DIG/ Derrière le record administratif de la Régularisation Foncière de Masse (RFM) au Gabon se dessine une véritable révolution pour l’économie nationale.
Avec plus de 24 000 dossiers débloqués en seulement sept mois, c’est un capital colossal qui s’apprête à être injecté dans le circuit formel.
Le 14 septembre 2026, la transmission de 3 195 nouvelles décisions de cession par le Ministère de l’Habitat a porté le total annuel à 24 052 actes déposés à la Conservation Foncière.
Si le travail abattu par l’ANUTTC et la SNI est d’abord salué pour son efficacité bureaucratique, ses retombées dépassent largement le cadre des guichets de l’État.
Retombées
Jusqu’à présent, des milliers de familles gabonaises occupaient des parcelles sans en détenir le titre définitif.
Sur le plan économique, ces terres constituaient un « capital mort ».
Impossible à évaluer officiellement,, et surtout, inutilisable face à un banquier.

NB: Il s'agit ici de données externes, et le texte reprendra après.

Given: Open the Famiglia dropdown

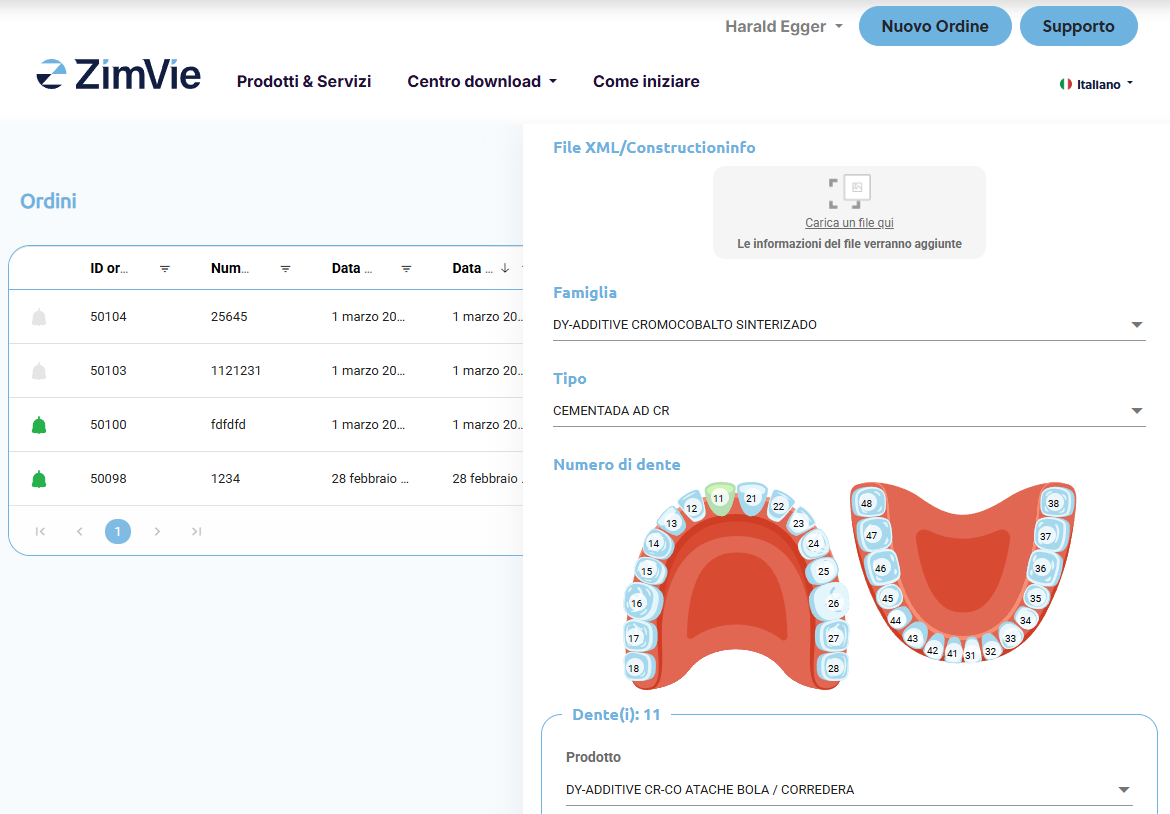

La régularisation massive en cours change radicalement la donne.
Avec la transformation de ces décisions de cession en véritables titres de propriété, l’État offre un outil d’enrichissement inédit aux citoyens.
Un terrain sécurisé devient une garantie bancaire de premier ordre.
Les nouveaux propriétaires pourront désormais hypothéquer leur bien pour financer un projet professionnel, payer des études ou investir, ce qui devrait mécaniquement stimuler la distribution de crédits par les banques locales.
Cette vague de régularisation va également assainir et dynamiser le marché immobilier.
Marché immobilier
La peur des litiges et des doubles ventes étant écartée, les transactions légales vont pouvoir se multiplier.
Par effet domino, le secteur du bâtiment et des travaux publics (BTP) devrait en tirer profit.
Un propriétaire est toujours plus enclin à construire ou à rénover sur une terre dont il détient formellement le titre.
En 2026, le pays pose les bases d’un nouveau dynamisme où la terre redevient un véritable moteur de création de richesse.